(EXERCISE PROMPT) Exactly the lines starting at the line containing "Guest Count (90, 754)" and ending at the line containing "Partnership Opportunities (404, 2370)" are to be written out from the listing below, both included.

(PROVIDED INFORMATION)
_ _ _ _ _
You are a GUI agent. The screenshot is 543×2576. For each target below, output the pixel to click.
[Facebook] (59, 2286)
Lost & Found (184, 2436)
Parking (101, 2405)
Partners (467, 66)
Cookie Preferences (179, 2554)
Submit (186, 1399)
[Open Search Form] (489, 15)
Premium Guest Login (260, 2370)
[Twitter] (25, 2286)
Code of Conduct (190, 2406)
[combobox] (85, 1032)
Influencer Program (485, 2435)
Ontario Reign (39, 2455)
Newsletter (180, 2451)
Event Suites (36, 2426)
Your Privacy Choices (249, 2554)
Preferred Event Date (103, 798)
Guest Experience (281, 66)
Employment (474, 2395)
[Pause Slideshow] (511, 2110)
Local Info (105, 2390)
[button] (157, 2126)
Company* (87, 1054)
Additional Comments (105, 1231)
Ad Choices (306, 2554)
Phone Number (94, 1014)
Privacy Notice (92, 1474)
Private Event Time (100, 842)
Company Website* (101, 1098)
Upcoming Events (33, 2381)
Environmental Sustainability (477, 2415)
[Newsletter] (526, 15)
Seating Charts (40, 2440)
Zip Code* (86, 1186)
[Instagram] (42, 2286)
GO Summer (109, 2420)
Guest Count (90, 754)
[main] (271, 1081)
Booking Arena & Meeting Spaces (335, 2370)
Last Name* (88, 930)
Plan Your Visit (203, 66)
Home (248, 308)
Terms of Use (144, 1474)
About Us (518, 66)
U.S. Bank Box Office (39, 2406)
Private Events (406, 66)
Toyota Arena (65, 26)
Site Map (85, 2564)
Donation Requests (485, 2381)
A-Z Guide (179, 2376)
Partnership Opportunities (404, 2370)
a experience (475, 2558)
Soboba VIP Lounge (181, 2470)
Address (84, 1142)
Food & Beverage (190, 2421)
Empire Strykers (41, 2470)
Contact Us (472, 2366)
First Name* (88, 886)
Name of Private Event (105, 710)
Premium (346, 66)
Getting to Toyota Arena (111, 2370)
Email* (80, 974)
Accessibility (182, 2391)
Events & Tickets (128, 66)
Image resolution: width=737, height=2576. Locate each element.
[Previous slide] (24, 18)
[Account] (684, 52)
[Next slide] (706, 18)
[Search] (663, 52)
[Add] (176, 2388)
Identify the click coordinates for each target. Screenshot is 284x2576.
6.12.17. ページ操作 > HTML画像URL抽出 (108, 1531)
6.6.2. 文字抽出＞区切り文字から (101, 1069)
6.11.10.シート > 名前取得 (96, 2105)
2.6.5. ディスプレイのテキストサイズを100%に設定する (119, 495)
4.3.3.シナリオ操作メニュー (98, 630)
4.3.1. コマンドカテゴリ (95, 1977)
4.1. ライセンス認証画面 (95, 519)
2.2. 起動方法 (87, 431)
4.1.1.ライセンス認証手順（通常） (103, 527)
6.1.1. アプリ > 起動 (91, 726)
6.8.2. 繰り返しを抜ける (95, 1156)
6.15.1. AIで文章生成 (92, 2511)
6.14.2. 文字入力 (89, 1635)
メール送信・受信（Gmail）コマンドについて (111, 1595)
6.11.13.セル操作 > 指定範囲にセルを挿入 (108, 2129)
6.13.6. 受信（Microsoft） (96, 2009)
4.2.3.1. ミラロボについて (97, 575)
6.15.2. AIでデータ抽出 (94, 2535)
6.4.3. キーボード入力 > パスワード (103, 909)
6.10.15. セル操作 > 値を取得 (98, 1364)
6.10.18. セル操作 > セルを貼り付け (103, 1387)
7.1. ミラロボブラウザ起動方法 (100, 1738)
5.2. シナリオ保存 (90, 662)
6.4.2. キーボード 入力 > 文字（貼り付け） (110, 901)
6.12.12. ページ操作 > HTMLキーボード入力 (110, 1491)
_ _ _ _ _
(REPLY)
Guest Count (90, 754)
[main] (271, 1081)
Booking Arena & Meeting Spaces (335, 2370)
Last Name* (88, 930)
Plan Your Visit (203, 66)
Home (248, 308)
Terms of Use (144, 1474)
About Us (518, 66)
U.S. Bank Box Office (39, 2406)
Private Events (406, 66)
Toyota Arena (65, 26)
Site Map (85, 2564)
Donation Requests (485, 2381)
A-Z Guide (179, 2376)
Partnership Opportunities (404, 2370)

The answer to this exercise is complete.